Constrained Pendulum and Earth Rotation

When I used "w" I meant the time period. I have yet to find the correct Greek letter on my keyboard or as a symbol for use in this script.

I wish I had not entered this thread. Re-reading my first posting I realise that a simple pendulum clock will happily work at the poles. However there will be a very very small twisting force on the suspension.

I think I will leave this thread to others and joining those students who ignored the conservation of angular moment. You cannot ignore angular momentum.

JA

Edited By JA on 06/02/2017 19:27:01

I did not understand the Foucault pendulum initially. Now I think I am clearer.
The equation of precession for a Foucault pendulum (Warwick site) is for a rotation frame of reference and does accurately describe what you see. What is doesn't do is clarify real forces.

My contention now is that the apparent motion at the pole is just the rotation of the earth, the plane of oscillation does not rotate and there is no coupling between the pendulum and the bob at this position. At the equator the pendulum and the earth are fully coupled and there is no differential rotation between the earth and the plane of oscillation (irrespective of its initial orientation) The rotating suspension couples into the bob.The pendulum rotates with the earth. The change of sign of apparent rotation moving the pendulum from the North to the South hemisphere is just the inversion of the pendulum with respect to North.

· · · ·

TASK 1 — Output, unchanged, the part of the pendulum thread above that begins at the words "Constrained Pendulum and" and stops after "clarify real forces.".
TASK 2 — Pick up the Foucault pendulum thread above after its last sentence and keep writing it.

· · · ·

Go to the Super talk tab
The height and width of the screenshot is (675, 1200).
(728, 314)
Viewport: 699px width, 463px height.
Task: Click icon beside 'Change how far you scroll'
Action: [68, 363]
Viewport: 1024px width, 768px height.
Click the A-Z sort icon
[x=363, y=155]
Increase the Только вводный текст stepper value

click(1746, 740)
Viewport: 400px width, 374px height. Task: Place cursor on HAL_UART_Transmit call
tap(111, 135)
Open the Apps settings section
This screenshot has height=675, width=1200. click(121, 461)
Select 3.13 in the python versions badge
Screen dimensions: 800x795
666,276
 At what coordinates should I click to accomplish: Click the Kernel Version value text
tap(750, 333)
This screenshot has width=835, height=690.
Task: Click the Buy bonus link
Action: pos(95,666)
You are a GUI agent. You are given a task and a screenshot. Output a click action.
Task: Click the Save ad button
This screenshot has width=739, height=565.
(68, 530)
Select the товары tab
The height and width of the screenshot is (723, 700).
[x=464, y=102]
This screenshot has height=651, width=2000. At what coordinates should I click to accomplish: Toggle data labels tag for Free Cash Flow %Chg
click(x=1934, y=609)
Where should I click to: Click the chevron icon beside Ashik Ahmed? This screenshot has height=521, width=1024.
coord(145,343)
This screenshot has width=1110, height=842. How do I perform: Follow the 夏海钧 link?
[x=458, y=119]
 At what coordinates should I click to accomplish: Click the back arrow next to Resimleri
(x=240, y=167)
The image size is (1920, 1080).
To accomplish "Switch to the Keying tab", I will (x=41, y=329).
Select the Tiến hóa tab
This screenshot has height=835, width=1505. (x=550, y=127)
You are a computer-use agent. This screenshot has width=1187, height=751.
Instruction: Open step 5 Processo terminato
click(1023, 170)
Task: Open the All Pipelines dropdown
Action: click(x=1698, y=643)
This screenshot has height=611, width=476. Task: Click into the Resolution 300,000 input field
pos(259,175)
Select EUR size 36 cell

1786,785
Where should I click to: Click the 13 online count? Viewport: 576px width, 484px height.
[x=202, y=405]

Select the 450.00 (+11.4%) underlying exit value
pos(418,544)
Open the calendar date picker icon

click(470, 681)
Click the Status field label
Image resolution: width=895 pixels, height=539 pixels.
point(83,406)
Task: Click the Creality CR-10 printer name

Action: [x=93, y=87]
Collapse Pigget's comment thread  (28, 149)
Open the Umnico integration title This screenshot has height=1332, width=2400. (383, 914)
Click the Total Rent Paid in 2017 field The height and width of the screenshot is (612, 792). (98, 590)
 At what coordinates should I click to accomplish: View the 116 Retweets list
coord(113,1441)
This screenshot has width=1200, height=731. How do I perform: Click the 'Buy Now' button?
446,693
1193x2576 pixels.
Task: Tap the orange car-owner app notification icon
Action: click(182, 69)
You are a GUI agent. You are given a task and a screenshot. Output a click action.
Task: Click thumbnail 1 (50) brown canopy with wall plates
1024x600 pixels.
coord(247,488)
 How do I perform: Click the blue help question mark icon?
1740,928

· · · ·

EXERCISE RESPONSE 1 —
Constrained Pendulum and Earth Rotation

When I used "w" I meant the time period. I have yet to find the correct Greek letter on my keyboard or as a symbol for use in this script.

I wish I had not entered this thread. Re-reading my first posting I realise that a simple pendulum clock will happily work at the poles. However there will be a very very small twisting force on the suspension.

I think I will leave this thread to others and joining those students who ignored the conservation of angular moment. You cannot ignore angular momentum.

JA

Edited By JA on 06/02/2017 19:27:01

I did not understand the Foucault pendulum initially. Now I think I am clearer.
The equation of precession for a Foucault pendulum (Warwick site) is for a rotation frame of reference and does accurately describe what you see. What is doesn't do is clarify real forces.

EXERCISE RESPONSE 2 —
I clearly made the error of not sticking to inertial frames. The Warwick University page gives the calculations for a rotating frame with the associated apparent forces caused by the curved motion.
So in essence all the action takes place on the equator and none at the poles which answers the question "if the pendulum is suspended from a point on the rotation axis how does it know that the earth is spinning.

I would be grateful for comments on the following statements.
The coupling must vary as the cosine(squared)? of the Latitude to be consistent with the precession equation.
The nature of the coupling is gyroscopic.
The best way to think about a pendulum swinging in a plane given the gyroscopic comment is as the special case of a conical pendulum with amplitude zero at right angles to the plane of oscillation.
Pendulum clocks generate no torque in the suspension spring at the equator and maximum at the poles varying with the sine(squared)? of Latitude sufficient to create one extra beat per day.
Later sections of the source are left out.